P454 Evaluation of the nutritional care status in italian centers managing patients affected by inflammatory bowel disease
Saibeni, S.(1);Bezzio , C.(1);Armuzzi, A.(2);Daperno, M.(3);Zanetti, M.(4);Vernero, M.(5); Giorgetti, G.M.(6);
(1)Rho Hospital- ASST Rhodense, Gastroenterology Unit-, Rho, Italy;(2)Fondazione Policlinico Universitario Gemelli IRCCS- Rome, CEMAD- IBD Unit- Internal Medicine and Gastroenterology Unit- Department of Medical and Surgical Sciences-, Roma, Italy;(3)Mauriziano Hospital- Turin, Gastroenterology Unit-, Turin, Italy;(4)Univeristà di Trieste, Dipartimento di Scienze Mediche e Chirurgiche-, Trieste, Italy;(5)University of Pavia, Department of medical sciences- Gastroenterology unit, Santena, Italy;(6)Dipartmento di Medicina- Ospedale Sant’Eugenio, UO Nutrizione Clinica e Artificiale RM2, Roma, Italy; Italian Society of Artificial Nutrition and Metabolism (SINPE).
Patients affected by IBD are at risk for malnutrition. An impaired nutritional status is associated with several negative outcomes (increased risk of flares, poor response to therapy, hospitalizations, surgical interventions, and post-surgical complications). Nutritional care is defined as “the form of nutrition, nutrient delivery and the system of education that is required for meal service or to treat any nutrition-related condition in both preventive nutrition and clinical nutrition”. The aim of this study was to assess the current status of the nutritional care in the Italian Centers managing IBD patients.
A dedicated web-based questionnaire developed by the Italian Society of Artificial Nutrition and Metabolism (SINPE) was sent to all the 120 IBD Centers referring to IG-IBD. The relevance of the nutritional care was assessed using a Visual Analogue Scale from 0 (the less) to 100 mm (the most) and expressed as mean ± SD.
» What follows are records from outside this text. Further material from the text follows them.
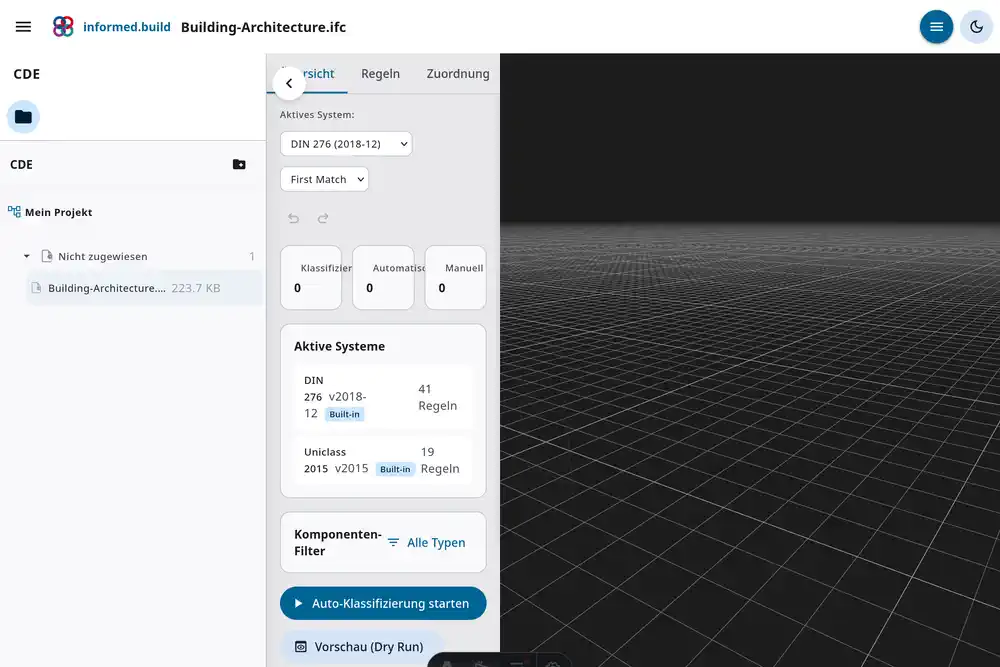Screen dimensions: 1000x667
Task: Collapse the panel with left chevron
Action: pyautogui.click(x=289, y=84)
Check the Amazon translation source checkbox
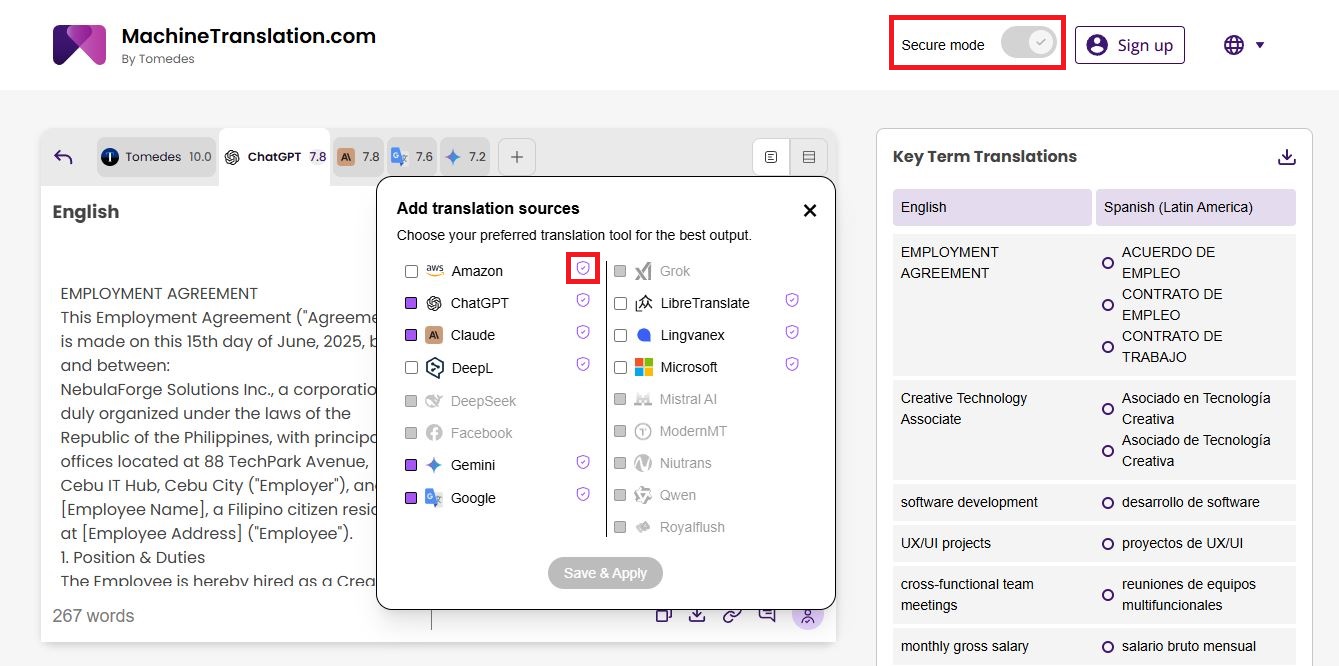Viewport: 1339px width, 666px height. pyautogui.click(x=411, y=271)
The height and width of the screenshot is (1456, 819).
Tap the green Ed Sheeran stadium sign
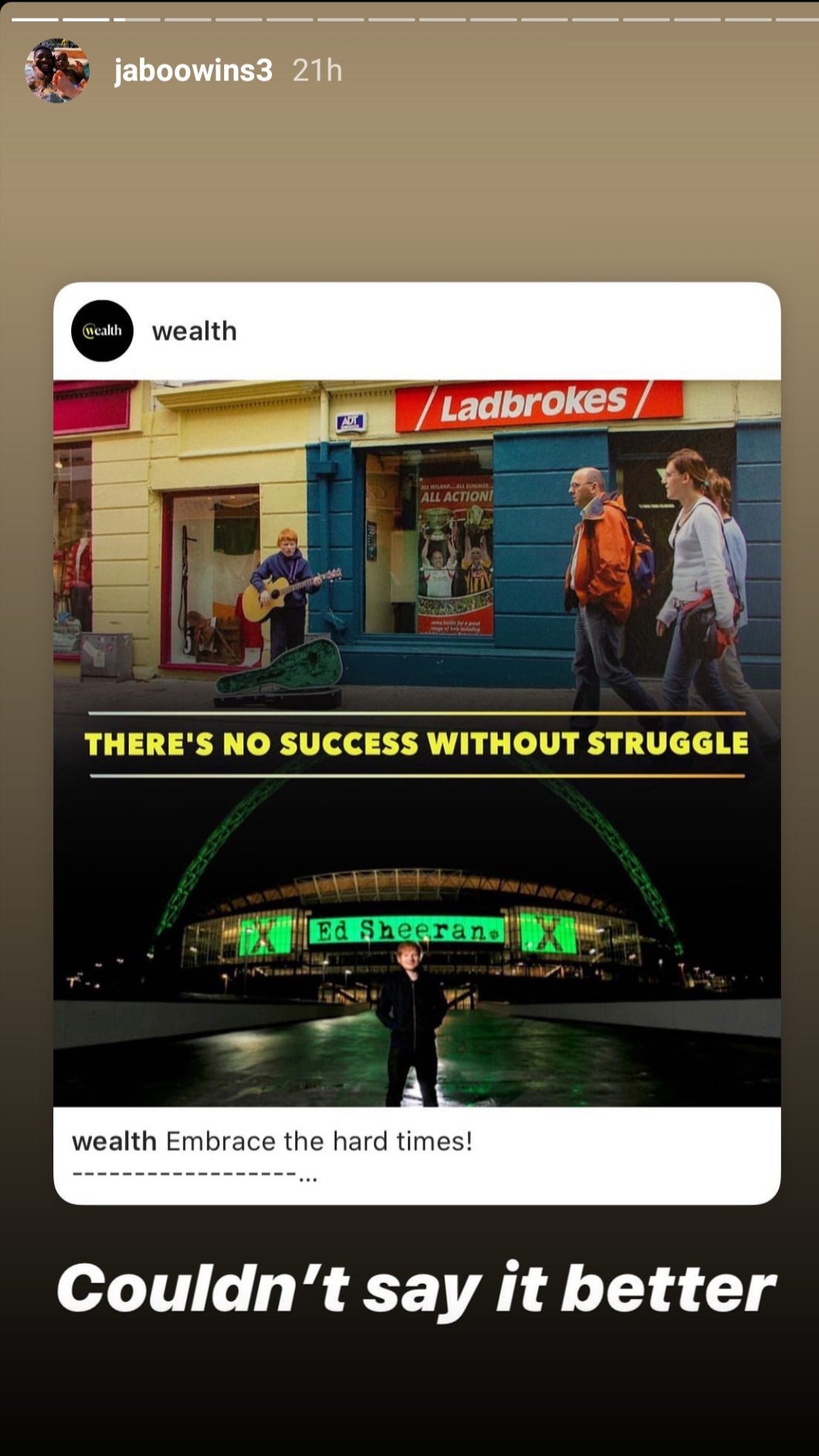click(x=406, y=930)
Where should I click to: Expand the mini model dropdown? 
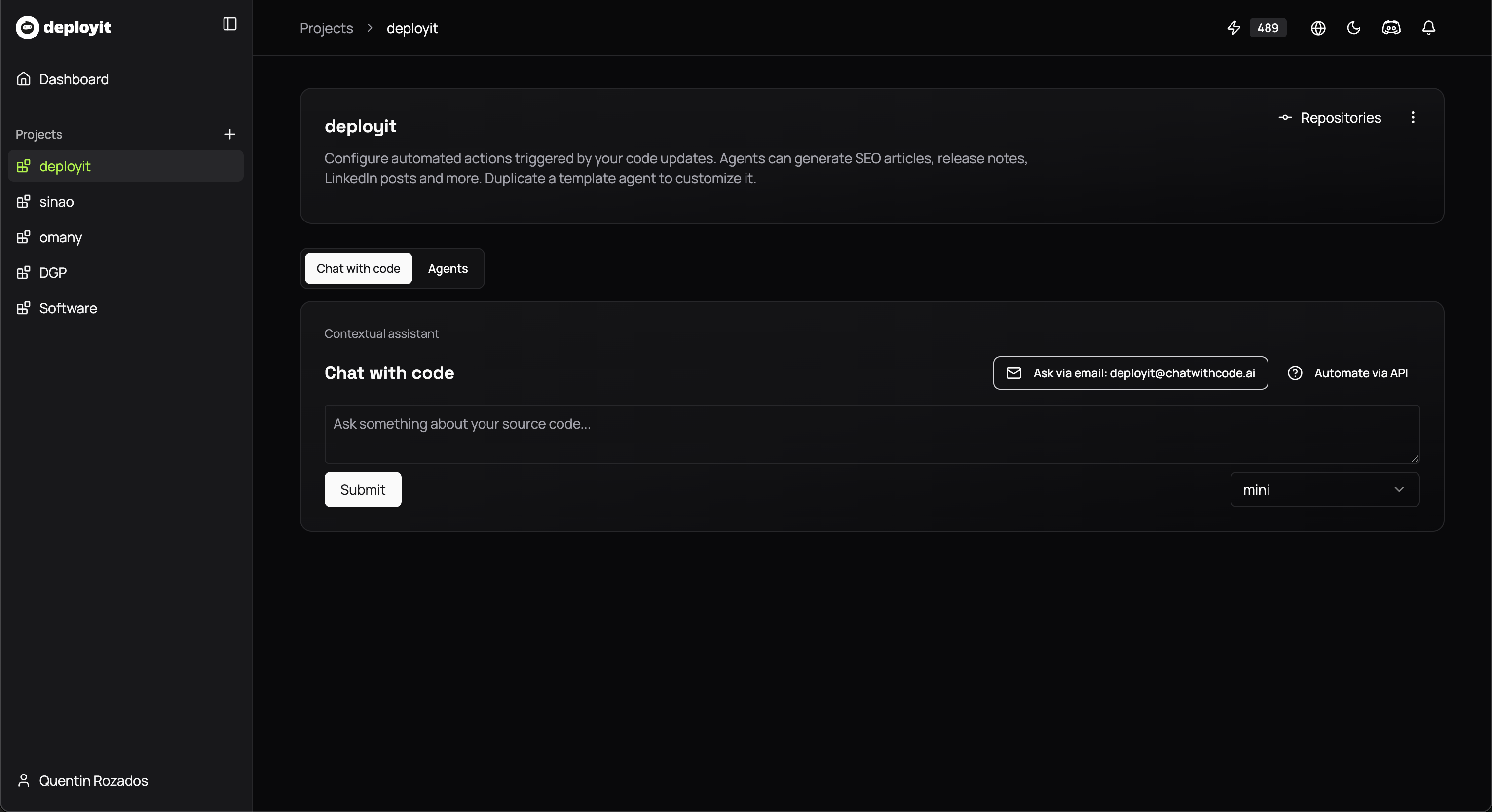1324,489
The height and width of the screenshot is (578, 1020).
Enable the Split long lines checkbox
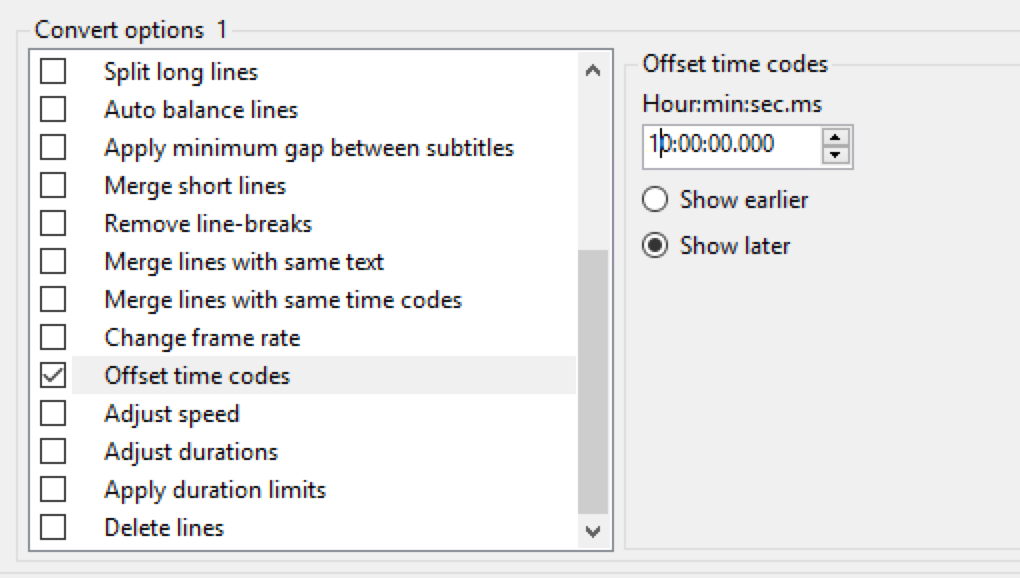[52, 72]
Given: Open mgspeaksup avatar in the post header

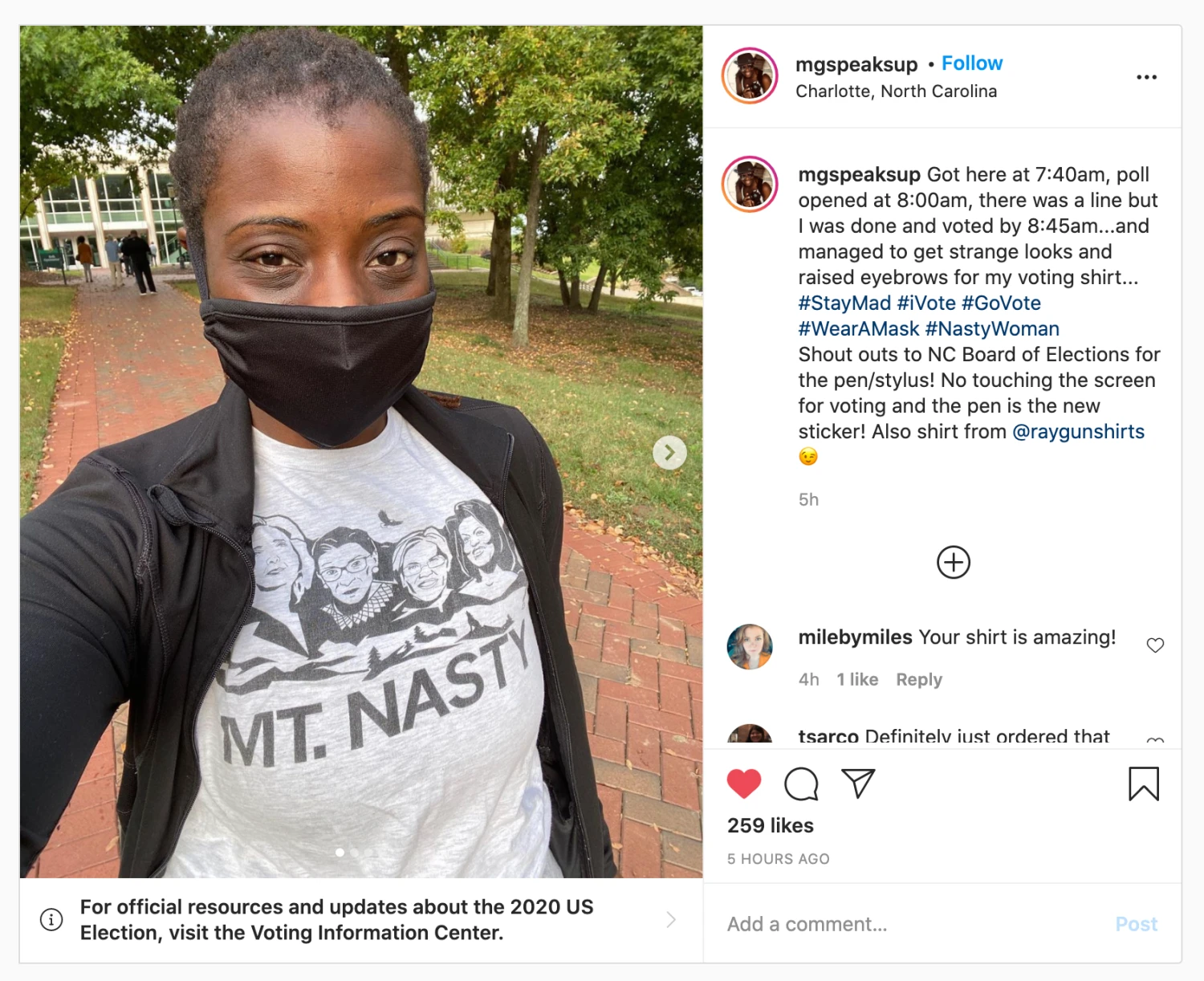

63.3 (%) questionnaires were returned. The presence of an IBD-dedicated nutritionist is present in 27/120 (35.5%) Centers, while in 25/120 (32.9%) the evaluation of the nutritional status is considered hard to obtain. In 52 (68.4%) of Centers is present an IBD multidisciplinary team, in 22 of these (42.3%) a nutritionist is included. In the outpatient setting, the malnutrition risk is evaluated at each visit in 28 (36.8%) Centers, in case of active or complicated disease in 29 (38.2%) and only when the presence of malnutrition is suspected in 34 (44.7%). The nutritional status is evaluated at each visit in 28 (36.8%) Centers, in case of active or complicated disease in 38 (50.0%), while only when the presence of malnutrition is suspected in 31 (40.8%). In 67 (88.2%) Centers the evaluation of nutritional parameters is directly assessed by the gastroenterologist, by means of blood chemistry (98.7%), antropometric indices (82.9%) and impedenziometry (14.5%). For hospitalized IBD patients, the malnutrition risk and the nutritional status are evaluated at each admission in 37 (48.7%) and 42 (56.0%) Centers and only when the presence of malnutrition is suspected in 39 (51.3%) and in 37 (48.7%). The relevance of nutritional assistance in clinical management of IBD patients and in the institutional diagnostic and therapeutic paths were considered high by physicians: 86.5 ± 12.2 mm and 86.7 ± 13.1 mm, respectively.
Nutritional care for IBD patients appears quite far from being satisfactory in the Italian reality and at the same time highly wanted. Educational and logistic interventions are needed to improve the assessment and the treatment of malnutrition in the everyday clinic practice.